§ 演習課題
1. ICD本体の交換についての抜粋によると、交換のための入院期間はどのくらいですか?
2. ICDについての抜粋のうち、「- ICDの機種や作動状況等」で始まり「化の早期発見につながります。」で終わる部分を、一字一句変えずに書き写してください。

§ 抜粋箇所

ICD本体の交換について(電池消耗による)
- ICDの機種や作動状況等により異なりますが、植え込み後は数年に一度、電池消耗によりICD本体の交換が必要になります。
- 時期は、外来通院時に担当医師が判断してくれます。入院して交換しますが、入院期間は数日から1週間程度と短期間です。
- ICD本体の交換は次のように行います。
- 前胸部のICD上の皮膚を局所麻酔して切開し、ICD本体を取り出します。
- 次に接続されているリード線を本体から外して点検、異常がないかどうか確認します。その後新しいICD本体に接続し、以前と同様にポケットに入れて創部を縫合し終了します。
- 傷は最初のICD植え込み時に入れた際のものと同程度で済みます。
よくあるご質問
ホームモニタリングって何ですか?
- ホームモニタリング機能は比較的新しい機種のICDに備わっていることが多いです。
- 自宅(寝室等)に小型の通信機器を置き電源を入れておくだけで、定期的に患者さんのICD本体と電波で通信し、電池残量や作動状況等のデータが登録された担当医のいる病院へ定期的に送信されます。
- ICDに重大な異常があった場合には、緊急でデータが送信される場合があり、患者さんの状態変化の早期発見につながります。
- 機器の費用はかからず、保険診療として「ホームモニタリング管理料」がかかるのみなのでできるだけ使用をお勧めします。
MRIは撮影できますか?
- 患者さんがMRI撮影を受けるには、大きく分けて3つの条件を満たしている必要があります。
MRI撮影を受けるための条件
- 条件付きMRI対応ICDのカードを持っており、ICD本体およびリードがMRI撮影に対応していること
- 撮影を行う病院がMRI撮影認定施設であること
- ICDのペースメーカー設定が一定の条件を満たすこと
- MRI撮影が必要になった場合は、まずは担当の医師へ相談して下さい。
旅行には行くことができますか?

[データ項目]
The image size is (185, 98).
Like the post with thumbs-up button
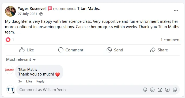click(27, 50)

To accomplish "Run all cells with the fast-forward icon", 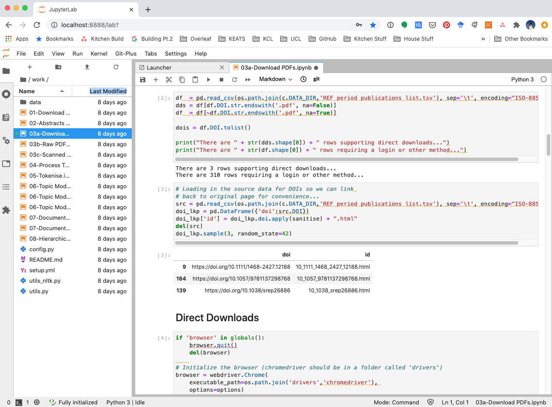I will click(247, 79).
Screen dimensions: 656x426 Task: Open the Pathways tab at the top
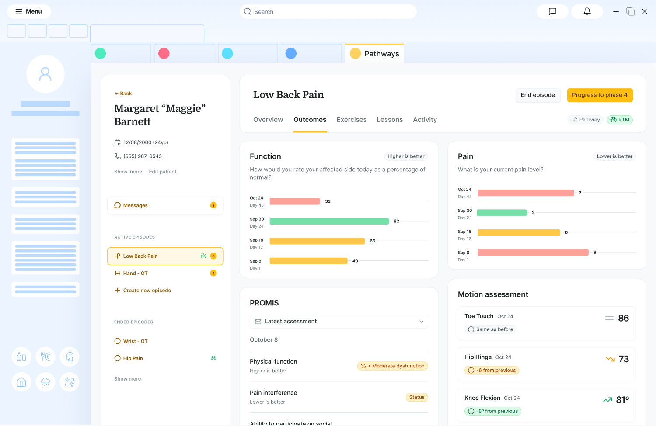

§ 解答一覧
1. 数日から1週間程度です。

2.
- ICDの機種や作動状況等により異なりますが、植え込み後は数年に一度、電池消耗によりICD本体の交換が必要になります。
- 時期は、外来通院時に担当医師が判断してくれます。入院して交換しますが、入院期間は数日から1週間程度と短期間です。
- ICD本体の交換は次のように行います。
- 前胸部のICD上の皮膚を局所麻酔して切開し、ICD本体を取り出します。
- 次に接続されているリード線を本体から外して点検、異常がないかどうか確認します。その後新しいICD本体に接続し、以前と同様にポケットに入れて創部を縫合し終了します。
- 傷は最初のICD植え込み時に入れた際のものと同程度で済みます。
よくあるご質問
ホームモニタリングって何ですか?
- ホームモニタリング機能は比較的新しい機種のICDに備わっていることが多いです。
- 自宅(寝室等)に小型の通信機器を置き電源を入れておくだけで、定期的に患者さんのICD本体と電波で通信し、電池残量や作動状況等のデータが登録された担当医のいる病院へ定期的に送信されます。
- ICDに重大な異常があった場合には、緊急でデータが送信される場合があり、患者さんの状態変化の早期発見につながります。